Nos anos 1980, já havia sido elaborado um projeto para qualificar a segurança do muro com um dispositivo desse tipo. Elaborado pela 15ª diretoria regional do extinto Departamento Nacional de Obras de Saneamento (DNOS), a planta desenhada em janeiro de 1981 detalhava desde o tipo de parafuso a ser utilizado até o formato da peça emborrachada que deveria ser acoplada à barreira metálica.
— Não sei se jamais foi implementado, ou se foi e depois acabou removido e não substituíram. Não é nada complicado, ainda mais para um município do tamanho de Porto Alegre e sabendo-se do prejuízo que poderia ocorrer se isso não fosse feito — sustenta Dornelles, também professor do IPH.

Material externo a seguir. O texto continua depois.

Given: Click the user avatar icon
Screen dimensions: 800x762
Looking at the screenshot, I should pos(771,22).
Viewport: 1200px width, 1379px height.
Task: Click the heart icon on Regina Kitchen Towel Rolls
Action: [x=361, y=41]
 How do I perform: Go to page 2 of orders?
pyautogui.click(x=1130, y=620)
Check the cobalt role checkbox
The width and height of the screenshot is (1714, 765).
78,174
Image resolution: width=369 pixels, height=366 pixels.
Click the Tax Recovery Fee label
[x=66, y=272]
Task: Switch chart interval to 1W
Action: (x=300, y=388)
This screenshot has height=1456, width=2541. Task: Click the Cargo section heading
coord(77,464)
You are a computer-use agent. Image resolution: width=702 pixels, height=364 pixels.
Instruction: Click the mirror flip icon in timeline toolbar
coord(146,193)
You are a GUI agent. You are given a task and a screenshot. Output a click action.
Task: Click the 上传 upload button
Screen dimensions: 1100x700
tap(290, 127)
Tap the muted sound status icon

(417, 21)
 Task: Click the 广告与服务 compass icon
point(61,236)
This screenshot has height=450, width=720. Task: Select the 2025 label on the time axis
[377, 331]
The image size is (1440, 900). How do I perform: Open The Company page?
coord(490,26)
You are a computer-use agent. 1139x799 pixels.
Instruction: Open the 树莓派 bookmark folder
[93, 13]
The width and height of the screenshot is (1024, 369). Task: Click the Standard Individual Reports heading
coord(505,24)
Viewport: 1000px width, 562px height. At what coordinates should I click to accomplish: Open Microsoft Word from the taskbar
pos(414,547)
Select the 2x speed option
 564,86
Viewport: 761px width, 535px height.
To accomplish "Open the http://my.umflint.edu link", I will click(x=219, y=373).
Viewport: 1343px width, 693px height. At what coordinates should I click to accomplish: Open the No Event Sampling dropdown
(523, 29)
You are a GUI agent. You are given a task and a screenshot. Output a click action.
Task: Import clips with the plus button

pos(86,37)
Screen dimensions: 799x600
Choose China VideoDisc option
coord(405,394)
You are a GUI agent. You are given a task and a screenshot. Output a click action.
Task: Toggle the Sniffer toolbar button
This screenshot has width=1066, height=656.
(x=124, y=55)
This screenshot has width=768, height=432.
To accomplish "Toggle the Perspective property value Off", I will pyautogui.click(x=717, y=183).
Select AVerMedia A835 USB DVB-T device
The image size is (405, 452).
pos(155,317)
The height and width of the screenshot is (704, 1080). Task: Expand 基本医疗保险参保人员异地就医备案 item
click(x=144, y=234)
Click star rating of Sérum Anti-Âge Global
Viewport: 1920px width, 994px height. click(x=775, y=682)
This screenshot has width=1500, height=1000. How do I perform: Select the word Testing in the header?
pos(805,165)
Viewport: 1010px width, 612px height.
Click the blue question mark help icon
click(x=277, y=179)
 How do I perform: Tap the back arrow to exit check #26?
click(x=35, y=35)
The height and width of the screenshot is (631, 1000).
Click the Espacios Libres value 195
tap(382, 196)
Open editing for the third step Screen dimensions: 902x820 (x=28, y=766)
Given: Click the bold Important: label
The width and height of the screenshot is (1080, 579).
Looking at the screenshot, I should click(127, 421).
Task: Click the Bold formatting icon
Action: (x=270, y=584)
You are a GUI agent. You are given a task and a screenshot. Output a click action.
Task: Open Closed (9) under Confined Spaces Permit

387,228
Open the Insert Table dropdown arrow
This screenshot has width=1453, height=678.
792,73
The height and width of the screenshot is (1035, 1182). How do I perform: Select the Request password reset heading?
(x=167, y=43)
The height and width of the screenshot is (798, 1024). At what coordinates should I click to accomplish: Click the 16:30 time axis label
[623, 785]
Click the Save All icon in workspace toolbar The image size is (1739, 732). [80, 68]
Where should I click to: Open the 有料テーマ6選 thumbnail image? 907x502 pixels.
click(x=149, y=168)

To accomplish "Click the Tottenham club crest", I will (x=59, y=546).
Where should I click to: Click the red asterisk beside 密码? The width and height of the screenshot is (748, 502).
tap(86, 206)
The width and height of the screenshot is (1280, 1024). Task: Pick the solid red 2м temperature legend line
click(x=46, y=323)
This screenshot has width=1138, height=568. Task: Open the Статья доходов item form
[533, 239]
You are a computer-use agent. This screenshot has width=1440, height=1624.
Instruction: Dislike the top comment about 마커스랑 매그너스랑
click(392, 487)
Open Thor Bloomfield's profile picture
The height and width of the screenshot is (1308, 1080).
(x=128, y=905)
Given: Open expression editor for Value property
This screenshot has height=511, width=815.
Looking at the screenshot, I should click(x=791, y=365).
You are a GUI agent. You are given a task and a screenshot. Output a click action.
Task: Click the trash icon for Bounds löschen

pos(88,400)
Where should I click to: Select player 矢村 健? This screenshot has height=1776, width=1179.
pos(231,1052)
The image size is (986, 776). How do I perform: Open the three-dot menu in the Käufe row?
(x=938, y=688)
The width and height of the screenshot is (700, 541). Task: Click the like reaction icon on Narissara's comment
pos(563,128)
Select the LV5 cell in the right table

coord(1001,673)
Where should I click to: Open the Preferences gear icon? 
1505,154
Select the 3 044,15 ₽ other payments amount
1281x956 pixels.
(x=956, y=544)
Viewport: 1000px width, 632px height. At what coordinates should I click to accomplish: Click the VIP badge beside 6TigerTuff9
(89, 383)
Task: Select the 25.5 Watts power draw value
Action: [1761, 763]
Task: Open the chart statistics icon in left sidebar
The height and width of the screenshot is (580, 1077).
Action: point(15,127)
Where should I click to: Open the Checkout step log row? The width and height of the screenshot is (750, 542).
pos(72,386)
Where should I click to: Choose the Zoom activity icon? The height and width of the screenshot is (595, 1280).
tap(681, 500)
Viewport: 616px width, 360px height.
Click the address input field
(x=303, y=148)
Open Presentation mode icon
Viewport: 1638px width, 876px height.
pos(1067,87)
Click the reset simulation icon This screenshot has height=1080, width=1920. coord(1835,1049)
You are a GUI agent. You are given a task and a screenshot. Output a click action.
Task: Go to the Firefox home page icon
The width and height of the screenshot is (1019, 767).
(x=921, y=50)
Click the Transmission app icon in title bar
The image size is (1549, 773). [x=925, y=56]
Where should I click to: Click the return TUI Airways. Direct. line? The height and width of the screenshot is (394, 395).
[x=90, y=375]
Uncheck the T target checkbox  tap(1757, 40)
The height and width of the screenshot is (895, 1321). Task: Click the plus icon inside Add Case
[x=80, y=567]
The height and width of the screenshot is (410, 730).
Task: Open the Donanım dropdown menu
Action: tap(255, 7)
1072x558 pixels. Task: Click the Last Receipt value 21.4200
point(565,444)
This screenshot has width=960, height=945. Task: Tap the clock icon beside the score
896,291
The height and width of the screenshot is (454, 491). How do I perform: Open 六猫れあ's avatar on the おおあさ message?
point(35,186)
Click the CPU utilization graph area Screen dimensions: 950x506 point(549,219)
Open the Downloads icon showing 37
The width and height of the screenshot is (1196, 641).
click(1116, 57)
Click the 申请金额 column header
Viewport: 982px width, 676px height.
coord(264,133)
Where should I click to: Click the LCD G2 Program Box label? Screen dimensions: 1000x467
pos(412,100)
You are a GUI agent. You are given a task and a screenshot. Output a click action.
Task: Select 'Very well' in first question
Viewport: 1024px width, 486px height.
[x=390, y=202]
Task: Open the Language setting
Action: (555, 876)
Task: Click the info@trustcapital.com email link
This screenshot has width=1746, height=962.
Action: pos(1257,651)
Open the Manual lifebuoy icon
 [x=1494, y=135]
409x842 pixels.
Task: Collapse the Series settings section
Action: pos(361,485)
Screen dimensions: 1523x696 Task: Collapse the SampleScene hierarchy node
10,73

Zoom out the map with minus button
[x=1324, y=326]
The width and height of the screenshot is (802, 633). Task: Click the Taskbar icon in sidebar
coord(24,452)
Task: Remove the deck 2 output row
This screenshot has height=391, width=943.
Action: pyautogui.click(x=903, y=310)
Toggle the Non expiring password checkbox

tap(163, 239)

Segundo Fan, Porto Alegre caiu em razão de uma sucessão de falhas que começou na linha de frente do combate à cheia e chegou até a retaguarda das casas de bomba:
— O sistema não foi capaz de nos proteger porque as falhas acabaram gerando uma espiral de coisas negativas, vãos nas comportas, problemas em casas de bomba, inundações que obrigaram a desligar a energia de outras bombas que poderiam estar ajudando. O resultado foi o que vimos.
Água rompeu comporta e superou dique
A força da água também se revelou mais intensa do que a resistência do sistema preventivo em pontos específicos da Capital, sugerindo falta de manutenção preventiva ou preparação adequada ao longo de muitos anos. A comporta número 14, localizada na Avenida João Antônio Maciel, próximo à Sertório, foi rompida na manhã do dia 3 e facilitou a invasão do Guaíba sobre a Capital sitiada. A linha de defesa foi vencida mesmo quando o nível estava abaixo da cota de 4m76cm alcançados na célebre enchente de 1941 — superada agora pela marca de 5m35cm. Outras duas barreiras, de números 11 e 12, próximas à Ponte do Guaíba, ficaram sob risco iminente de colapso, mas resistiram.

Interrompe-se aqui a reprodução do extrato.